Par ailleurs, la société appelante ne verse aux débats aucun élément sur sa situation financière alors même qu'elle doit démontrer qu'elle est en mesure de solder sa dette par un rééchelonnement et reprendre le paiement du loyer courant.
Au regard de ces éléments, la société Deblevid de père en fils doit être déboutée de sa demande de délais de paiement.
Subséquemment, l'expulsion de la société, au besoin avec le concours de la force publique, doit être ordonnée, à défaut de départ spontané des lieux.
L'ordonnance déférée est donc confirmée sur ces chefs de demandes.

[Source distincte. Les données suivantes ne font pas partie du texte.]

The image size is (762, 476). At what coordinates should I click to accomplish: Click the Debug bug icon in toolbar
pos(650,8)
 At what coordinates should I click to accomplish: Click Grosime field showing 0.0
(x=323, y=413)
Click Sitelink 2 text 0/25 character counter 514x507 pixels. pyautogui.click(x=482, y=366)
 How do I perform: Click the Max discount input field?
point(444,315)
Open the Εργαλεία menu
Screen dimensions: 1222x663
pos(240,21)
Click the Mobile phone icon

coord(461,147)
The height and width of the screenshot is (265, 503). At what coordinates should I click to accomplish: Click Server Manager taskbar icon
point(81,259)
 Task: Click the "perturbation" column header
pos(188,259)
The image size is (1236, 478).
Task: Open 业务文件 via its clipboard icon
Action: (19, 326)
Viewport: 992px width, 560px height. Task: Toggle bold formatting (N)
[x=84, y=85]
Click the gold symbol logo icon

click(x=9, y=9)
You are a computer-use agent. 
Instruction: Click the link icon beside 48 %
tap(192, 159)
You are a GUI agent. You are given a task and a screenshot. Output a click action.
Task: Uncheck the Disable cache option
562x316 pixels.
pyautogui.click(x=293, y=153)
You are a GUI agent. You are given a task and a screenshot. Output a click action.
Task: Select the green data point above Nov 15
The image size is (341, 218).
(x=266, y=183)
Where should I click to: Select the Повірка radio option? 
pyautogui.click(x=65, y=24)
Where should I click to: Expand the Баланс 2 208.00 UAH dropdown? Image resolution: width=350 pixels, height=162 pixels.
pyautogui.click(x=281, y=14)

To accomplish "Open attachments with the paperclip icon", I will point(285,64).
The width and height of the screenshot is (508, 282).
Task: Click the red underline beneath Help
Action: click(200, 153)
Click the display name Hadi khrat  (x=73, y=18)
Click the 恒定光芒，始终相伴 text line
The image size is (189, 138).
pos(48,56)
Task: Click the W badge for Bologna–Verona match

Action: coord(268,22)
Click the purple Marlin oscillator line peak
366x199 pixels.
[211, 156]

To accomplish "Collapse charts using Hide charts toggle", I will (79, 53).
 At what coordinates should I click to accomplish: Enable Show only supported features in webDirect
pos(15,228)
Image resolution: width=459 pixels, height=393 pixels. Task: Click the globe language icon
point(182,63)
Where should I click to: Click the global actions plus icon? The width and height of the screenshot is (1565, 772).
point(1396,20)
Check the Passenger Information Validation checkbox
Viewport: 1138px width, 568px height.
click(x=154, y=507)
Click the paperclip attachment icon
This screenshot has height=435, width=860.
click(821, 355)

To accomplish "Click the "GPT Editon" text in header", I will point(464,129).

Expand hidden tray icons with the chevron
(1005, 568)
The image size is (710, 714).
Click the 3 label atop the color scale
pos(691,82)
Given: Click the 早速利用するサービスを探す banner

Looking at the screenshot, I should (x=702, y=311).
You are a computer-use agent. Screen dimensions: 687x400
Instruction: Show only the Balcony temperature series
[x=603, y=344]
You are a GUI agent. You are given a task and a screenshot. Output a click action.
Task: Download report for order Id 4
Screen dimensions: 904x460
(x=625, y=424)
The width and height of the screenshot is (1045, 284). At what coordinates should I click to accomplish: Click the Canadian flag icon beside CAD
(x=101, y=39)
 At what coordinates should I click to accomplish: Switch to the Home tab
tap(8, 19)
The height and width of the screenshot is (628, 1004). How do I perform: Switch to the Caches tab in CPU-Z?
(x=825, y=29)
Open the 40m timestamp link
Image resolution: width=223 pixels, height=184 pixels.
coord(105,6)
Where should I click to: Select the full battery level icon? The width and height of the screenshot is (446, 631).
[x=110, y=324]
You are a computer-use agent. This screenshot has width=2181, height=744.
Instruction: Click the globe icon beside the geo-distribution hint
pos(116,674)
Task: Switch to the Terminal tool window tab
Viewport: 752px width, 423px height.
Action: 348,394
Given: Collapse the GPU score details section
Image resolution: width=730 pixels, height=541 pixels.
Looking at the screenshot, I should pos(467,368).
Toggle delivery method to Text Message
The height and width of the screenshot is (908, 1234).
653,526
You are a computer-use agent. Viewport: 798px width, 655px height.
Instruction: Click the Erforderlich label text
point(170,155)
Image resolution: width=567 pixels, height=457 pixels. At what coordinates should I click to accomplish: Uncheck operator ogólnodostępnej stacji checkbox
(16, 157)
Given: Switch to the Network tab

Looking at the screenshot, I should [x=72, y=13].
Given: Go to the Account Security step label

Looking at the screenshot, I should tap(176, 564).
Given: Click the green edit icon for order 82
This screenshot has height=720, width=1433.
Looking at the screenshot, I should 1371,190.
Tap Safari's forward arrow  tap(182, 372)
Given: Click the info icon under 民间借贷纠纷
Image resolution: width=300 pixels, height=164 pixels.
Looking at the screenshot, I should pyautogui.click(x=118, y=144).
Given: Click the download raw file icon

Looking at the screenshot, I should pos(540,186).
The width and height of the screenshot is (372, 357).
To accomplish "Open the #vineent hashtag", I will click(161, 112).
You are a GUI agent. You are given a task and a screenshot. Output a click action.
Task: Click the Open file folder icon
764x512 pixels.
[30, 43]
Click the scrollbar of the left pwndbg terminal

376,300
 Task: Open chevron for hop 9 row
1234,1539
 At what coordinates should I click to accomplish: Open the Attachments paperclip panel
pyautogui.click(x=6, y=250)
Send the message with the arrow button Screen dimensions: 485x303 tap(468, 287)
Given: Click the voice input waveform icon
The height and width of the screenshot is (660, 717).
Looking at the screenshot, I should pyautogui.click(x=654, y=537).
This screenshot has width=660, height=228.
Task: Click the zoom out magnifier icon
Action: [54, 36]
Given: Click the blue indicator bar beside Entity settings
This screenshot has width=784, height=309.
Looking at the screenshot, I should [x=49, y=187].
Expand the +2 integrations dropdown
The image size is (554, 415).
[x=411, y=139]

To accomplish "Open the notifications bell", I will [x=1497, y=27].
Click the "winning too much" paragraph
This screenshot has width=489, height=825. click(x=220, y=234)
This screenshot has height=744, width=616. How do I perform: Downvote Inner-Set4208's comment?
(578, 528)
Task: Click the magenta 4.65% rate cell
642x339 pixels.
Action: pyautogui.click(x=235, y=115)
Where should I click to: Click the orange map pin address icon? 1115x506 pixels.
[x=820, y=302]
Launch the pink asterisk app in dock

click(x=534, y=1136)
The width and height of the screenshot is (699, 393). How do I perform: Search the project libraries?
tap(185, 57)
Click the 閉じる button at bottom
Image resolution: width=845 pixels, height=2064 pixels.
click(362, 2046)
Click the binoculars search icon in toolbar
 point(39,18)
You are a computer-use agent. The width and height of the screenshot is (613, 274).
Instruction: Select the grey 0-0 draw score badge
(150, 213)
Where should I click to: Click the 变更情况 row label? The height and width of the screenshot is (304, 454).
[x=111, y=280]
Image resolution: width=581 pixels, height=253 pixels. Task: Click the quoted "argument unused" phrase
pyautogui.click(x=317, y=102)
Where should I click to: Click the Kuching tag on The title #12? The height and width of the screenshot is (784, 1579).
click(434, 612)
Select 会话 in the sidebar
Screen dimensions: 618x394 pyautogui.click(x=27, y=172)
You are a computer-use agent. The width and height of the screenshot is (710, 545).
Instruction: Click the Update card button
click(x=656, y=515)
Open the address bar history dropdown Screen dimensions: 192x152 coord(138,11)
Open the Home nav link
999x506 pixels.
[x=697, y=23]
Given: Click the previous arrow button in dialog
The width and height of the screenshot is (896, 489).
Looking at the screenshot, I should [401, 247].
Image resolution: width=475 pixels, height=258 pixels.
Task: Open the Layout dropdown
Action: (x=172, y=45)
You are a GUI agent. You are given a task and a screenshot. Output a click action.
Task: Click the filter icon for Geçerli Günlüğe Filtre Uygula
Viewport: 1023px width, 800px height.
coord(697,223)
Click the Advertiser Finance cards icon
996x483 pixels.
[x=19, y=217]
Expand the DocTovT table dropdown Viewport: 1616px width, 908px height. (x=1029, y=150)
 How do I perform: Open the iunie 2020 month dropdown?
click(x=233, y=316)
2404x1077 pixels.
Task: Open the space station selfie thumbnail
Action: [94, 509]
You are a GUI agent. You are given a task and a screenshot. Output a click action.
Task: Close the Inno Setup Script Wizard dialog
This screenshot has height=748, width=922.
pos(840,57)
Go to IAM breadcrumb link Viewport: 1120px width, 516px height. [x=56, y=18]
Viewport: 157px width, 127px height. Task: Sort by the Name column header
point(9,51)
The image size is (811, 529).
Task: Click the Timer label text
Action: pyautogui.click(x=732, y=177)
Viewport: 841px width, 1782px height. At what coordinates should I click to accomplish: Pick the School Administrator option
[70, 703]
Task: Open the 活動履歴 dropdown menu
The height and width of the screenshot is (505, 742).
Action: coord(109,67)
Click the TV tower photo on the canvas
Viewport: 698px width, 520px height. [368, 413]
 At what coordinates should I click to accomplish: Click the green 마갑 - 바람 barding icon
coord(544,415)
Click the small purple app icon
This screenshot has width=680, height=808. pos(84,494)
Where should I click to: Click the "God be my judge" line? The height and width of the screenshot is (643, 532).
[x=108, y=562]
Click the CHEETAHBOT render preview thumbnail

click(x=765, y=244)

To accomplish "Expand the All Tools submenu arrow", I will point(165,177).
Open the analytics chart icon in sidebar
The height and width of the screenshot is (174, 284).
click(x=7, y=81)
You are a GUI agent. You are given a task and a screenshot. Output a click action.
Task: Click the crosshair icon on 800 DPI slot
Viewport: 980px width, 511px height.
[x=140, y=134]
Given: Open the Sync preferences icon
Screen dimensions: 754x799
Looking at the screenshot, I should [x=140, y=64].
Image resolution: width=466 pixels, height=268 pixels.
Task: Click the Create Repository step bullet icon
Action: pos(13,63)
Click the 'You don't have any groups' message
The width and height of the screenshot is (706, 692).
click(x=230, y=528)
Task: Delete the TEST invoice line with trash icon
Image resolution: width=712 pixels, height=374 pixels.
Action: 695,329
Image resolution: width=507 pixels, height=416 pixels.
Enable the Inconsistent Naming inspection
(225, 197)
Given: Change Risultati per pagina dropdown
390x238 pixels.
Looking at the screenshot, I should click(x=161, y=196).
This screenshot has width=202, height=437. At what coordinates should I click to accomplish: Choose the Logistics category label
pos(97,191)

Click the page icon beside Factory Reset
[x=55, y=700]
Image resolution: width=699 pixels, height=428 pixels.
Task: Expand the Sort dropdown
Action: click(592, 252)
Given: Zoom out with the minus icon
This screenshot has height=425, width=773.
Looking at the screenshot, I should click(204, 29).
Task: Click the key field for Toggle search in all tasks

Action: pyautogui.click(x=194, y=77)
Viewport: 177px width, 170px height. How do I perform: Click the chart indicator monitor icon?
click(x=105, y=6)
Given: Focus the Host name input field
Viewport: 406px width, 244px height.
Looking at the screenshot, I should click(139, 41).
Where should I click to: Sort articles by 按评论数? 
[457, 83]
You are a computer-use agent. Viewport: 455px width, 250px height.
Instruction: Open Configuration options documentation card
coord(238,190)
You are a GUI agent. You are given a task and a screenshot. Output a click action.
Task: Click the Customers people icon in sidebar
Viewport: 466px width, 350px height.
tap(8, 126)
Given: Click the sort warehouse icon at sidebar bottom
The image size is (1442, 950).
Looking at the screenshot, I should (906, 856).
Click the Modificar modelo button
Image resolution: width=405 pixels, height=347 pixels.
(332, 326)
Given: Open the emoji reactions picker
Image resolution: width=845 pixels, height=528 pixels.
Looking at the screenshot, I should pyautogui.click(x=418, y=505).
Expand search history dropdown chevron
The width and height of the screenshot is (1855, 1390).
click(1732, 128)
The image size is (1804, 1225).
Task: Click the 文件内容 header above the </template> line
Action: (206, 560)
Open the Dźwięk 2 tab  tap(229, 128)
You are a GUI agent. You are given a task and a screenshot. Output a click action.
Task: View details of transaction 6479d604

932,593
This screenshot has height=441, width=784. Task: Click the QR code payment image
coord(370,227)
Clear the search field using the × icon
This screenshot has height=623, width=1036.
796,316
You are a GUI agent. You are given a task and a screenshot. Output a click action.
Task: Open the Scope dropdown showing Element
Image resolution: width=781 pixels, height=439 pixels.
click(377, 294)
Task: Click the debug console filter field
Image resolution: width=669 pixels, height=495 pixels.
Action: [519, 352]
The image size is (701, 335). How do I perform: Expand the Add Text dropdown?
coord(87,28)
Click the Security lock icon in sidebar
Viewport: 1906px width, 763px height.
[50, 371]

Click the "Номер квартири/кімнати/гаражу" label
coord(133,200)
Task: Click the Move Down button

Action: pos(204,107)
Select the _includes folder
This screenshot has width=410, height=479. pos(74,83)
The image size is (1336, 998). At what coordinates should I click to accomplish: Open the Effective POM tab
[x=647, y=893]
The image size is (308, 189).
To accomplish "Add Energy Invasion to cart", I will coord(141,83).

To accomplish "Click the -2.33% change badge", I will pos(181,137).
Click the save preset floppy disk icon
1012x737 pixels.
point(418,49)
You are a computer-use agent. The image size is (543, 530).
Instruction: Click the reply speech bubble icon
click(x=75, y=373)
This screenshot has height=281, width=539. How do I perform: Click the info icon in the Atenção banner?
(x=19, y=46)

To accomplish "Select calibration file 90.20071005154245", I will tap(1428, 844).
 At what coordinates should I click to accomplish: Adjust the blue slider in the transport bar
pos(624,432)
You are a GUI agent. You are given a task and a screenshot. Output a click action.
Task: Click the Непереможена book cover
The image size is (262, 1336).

- Sur l'article 700 du code de procédure civile et les dépens:
Il convient de confirmer l'ordonnance déférée en ce qu'elle a condamné la société Deblevid de père en fils à verser à MM. [O] et [C] la somme de 1 000 euros sur le fondement de l'article 700 du code de procédure civile, outre les entiers dépens.
Succombant à l'instance, la société Deblevid de père en fils, doit être déboutée de sa demande fondée sur ces mêmes dispositions. En revanche, il serait inéquitable de laisser à la charge des intimés les frais non compris dans les dépens, qu'ils ont exposés pour leur défense. Il lui sera donc alloué une somme de 1 200 euros en cause d'appel.
La société Deblevid de père en fils devra, en outre, supporter les dépens d'appel.
PAR CES MOTIFS,
La cour,
Confirme l'ordonnance déférée en toutes ses dispositions ;
Y ajoutant,
Condamne la société Deblevid de père en fils à payer MM. [E] [T] et [X] [C] la somme de 1 200 euros sur le fondement des dispositions de l'article 700 du code de procédure civile ;
Déboute la société Deblevid de père en fils de sa demande présentée sur ce même fondement ;
Condamne la société Deblevid de père en fils aux dépens d'appel.